Mode of Action Analysis / Human Relevance Framework

Additional information

In the subchronic oral gavage study, the hematopoietic system was the target of m-chloroaniline in rats and mice. Methemoglobin concentrations were increased in dosed rats and mice studies and resulted in a secondary anemia; the severity of the anemia increased with increasing dose. Microscopic lesions considered related to chemical administration in rats and mice included hemosiderin pigmentation in the bone marrow, kidney, liver, and spleen; hematopoiesis in the liver and spleen; and erythroid cell hyperplasia in the bone marrow. These lesions reflected the response to hemolytic anemia and methemoglobinemia induced by the chloroanilines. In both studies the LOAEL is 10 mg/kg bw (lowest applied dose).

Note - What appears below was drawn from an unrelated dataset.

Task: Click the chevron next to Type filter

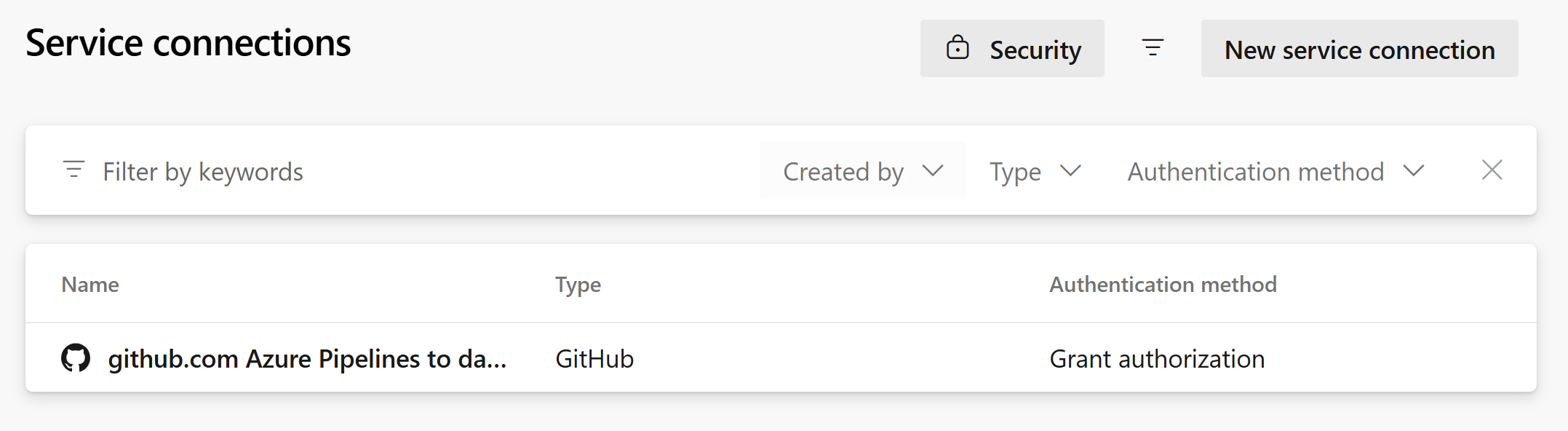Action: (1070, 170)
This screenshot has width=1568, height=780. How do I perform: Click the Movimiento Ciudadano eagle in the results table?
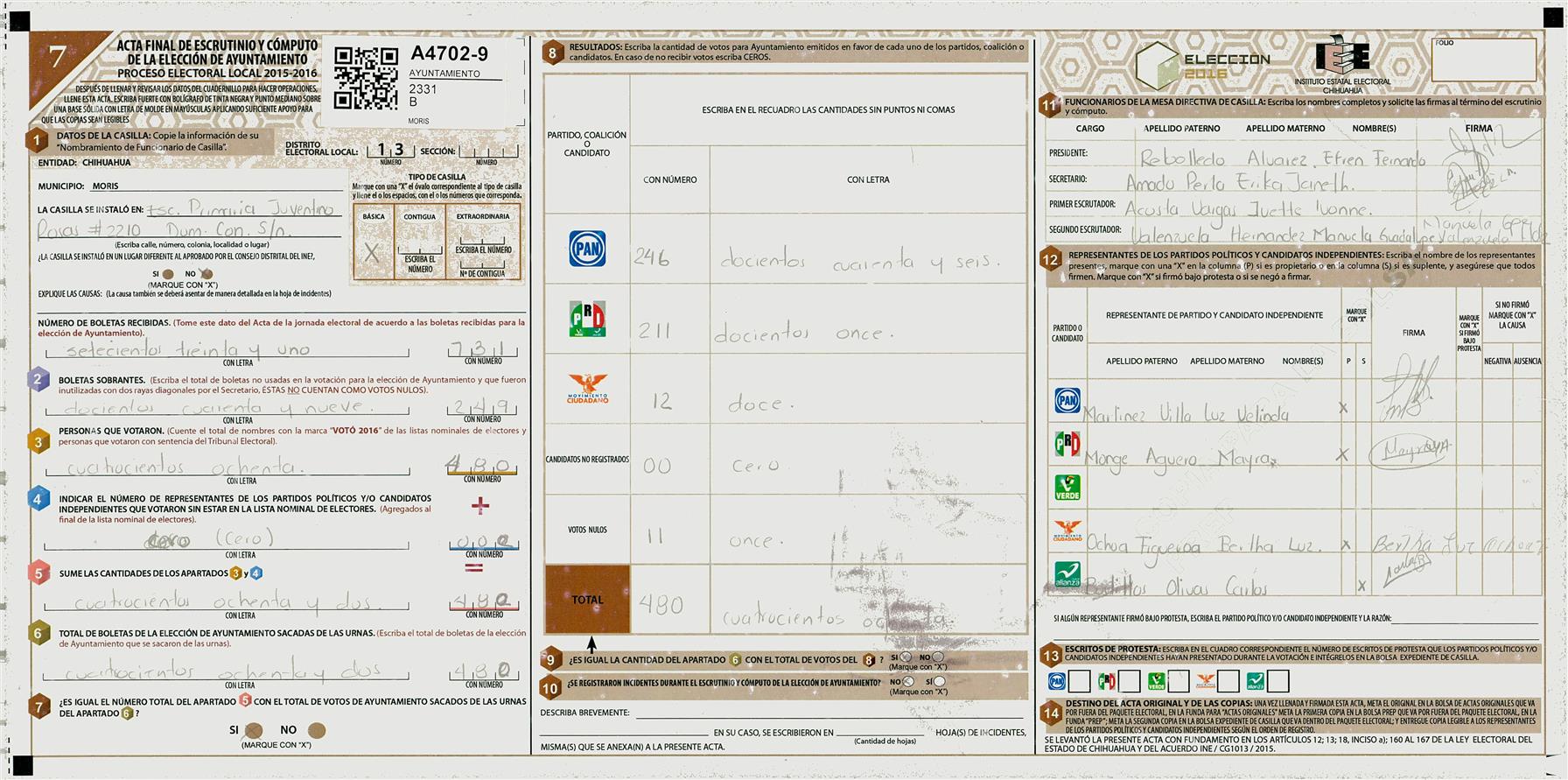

In the subacute inhalation study, during and immediately following exposure, rats in the 30 and 50 ppm dose groups were slight to moderately cyanotic. Clinical pathological examinations revealed a dose-dependent effect of m-chloroaniline on several hematologic parameters. Decrease in erythrocyte count, hemoglobin content, and hematocrit and increase in leucocytes, immature erythrocytes, mean cell volume and mean cell hemoglobin resulted from 10 exposures to all exposure levels. Pathologic examinations revealed dose-dependent microscopic changes in hematopoetic tissues consistent with the development of hemolytic anemia and subsequent extramodullary hematopoesis. The LOAEL was 32 mg/m³ (lowest applied dose).


Justification for selection of repeated dose toxicity via oral route - systemic effects endpoint:
2 valid guideline studies on rats and mice conducted by the same test laboratory are available. m-chloroaniline has the same pattern of toxicity in rats and mice - but rats rats are more sensitive towards the test substance than mice.

Justification for selection of repeated dose toxicity inhalation - systemic effects endpoint:
only repeated dose results from a secondary soucre for inhalation is available

Repeated dose toxicity: via oral route - systemic effects (target organ) cardiovascular / hematological: other

Repeated dose toxicity: inhalation - systemic effects (target organ) cardiovascular / hematological: other

Justification for classification or non-classification

In the 90-day oral gavage studies in rats and mice, the hematopoietic system was the target of m-chloroaniline. Hematotoxicity occured at all doses (LOAEL = 10 mg/kg bw).

In the 14 day inhalation study in rats, clinical pathological examinations revealed a dose-dependent effect of m-chloroaniline on several hematologic parameters. Pathologic examinations revealed dose-dependent microscopic changes in hematopoetic tissues consistent with the development of hemolytic anemia and subsequent extramodullary hematopoesis. Hematotoxicity occured at all doses (LOAEL = 32 mg/m³).

Based on these results, a classification as R48/23 (GHS: STOT RE 1; H372) is justified.